- _Brief_
Nothing but the lines below between the line holding "Instruction: Select the" and the line holding "Task: Click the WLED 20K hrs backlight value", inclusive, should appear in the answer, each set down exactly.
Data excerpts Start Marker
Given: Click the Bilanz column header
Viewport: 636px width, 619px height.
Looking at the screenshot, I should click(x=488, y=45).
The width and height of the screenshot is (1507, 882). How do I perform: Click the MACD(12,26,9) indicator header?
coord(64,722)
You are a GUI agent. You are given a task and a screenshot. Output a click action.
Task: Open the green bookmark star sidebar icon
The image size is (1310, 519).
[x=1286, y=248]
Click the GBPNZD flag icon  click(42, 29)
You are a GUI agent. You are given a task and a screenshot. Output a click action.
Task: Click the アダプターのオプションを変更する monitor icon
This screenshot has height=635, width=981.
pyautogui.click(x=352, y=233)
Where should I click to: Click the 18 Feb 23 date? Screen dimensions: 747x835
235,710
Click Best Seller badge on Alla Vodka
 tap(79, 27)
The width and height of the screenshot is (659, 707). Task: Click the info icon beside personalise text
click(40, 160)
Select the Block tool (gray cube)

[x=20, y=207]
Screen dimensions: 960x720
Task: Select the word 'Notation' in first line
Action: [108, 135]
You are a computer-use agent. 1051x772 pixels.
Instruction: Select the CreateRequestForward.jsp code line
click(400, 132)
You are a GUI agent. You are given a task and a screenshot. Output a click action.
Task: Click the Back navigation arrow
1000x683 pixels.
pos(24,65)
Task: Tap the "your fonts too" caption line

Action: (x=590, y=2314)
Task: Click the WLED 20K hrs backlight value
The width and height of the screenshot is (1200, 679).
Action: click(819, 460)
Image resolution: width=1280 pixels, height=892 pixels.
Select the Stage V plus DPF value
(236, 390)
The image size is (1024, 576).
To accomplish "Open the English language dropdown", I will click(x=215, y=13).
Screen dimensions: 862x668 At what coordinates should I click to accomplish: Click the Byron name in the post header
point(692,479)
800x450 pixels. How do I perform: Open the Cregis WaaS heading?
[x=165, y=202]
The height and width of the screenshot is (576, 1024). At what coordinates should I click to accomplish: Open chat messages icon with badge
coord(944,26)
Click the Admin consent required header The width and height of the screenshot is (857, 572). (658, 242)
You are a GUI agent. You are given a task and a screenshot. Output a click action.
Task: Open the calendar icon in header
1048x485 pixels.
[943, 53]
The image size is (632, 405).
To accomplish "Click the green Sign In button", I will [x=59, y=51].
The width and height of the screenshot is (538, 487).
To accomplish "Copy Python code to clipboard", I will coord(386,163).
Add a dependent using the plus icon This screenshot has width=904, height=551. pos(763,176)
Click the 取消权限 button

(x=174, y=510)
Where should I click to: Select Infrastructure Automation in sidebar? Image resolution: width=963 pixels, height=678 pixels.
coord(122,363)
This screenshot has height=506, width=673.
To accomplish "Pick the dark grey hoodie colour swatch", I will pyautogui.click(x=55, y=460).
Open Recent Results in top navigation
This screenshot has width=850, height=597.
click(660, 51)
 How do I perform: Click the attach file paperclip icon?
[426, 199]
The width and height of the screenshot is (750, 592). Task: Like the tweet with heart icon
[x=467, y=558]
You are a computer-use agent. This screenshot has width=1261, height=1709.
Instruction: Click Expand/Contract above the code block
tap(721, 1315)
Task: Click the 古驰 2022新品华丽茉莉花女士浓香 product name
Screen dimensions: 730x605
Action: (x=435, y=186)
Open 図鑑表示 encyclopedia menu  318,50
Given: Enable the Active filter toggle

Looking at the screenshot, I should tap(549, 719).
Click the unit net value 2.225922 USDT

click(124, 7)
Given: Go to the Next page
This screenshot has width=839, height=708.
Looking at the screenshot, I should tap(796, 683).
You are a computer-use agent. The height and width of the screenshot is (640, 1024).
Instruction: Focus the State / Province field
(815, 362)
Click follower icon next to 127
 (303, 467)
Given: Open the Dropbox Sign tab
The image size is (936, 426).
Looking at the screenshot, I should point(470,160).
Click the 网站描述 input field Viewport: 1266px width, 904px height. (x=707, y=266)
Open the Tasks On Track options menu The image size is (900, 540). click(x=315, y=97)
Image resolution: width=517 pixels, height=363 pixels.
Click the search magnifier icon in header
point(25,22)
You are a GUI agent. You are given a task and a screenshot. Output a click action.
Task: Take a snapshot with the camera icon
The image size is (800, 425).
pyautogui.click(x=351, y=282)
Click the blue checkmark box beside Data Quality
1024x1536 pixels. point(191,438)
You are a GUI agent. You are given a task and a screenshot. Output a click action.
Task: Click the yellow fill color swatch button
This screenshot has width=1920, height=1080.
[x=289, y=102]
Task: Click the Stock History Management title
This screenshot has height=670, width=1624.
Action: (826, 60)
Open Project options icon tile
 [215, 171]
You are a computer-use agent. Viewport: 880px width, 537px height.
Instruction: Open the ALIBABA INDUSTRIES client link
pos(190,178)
Data excerpts End Marker
- _Exercise response_
Instruction: Select the CreateRequestForward.jsp code line
click(400, 132)
You are a GUI agent. You are given a task and a screenshot. Output a click action.
Task: Click the Back navigation arrow
1000x683 pixels.
pos(24,65)
Task: Tap the "your fonts too" caption line

Action: (x=590, y=2314)
Task: Click the WLED 20K hrs backlight value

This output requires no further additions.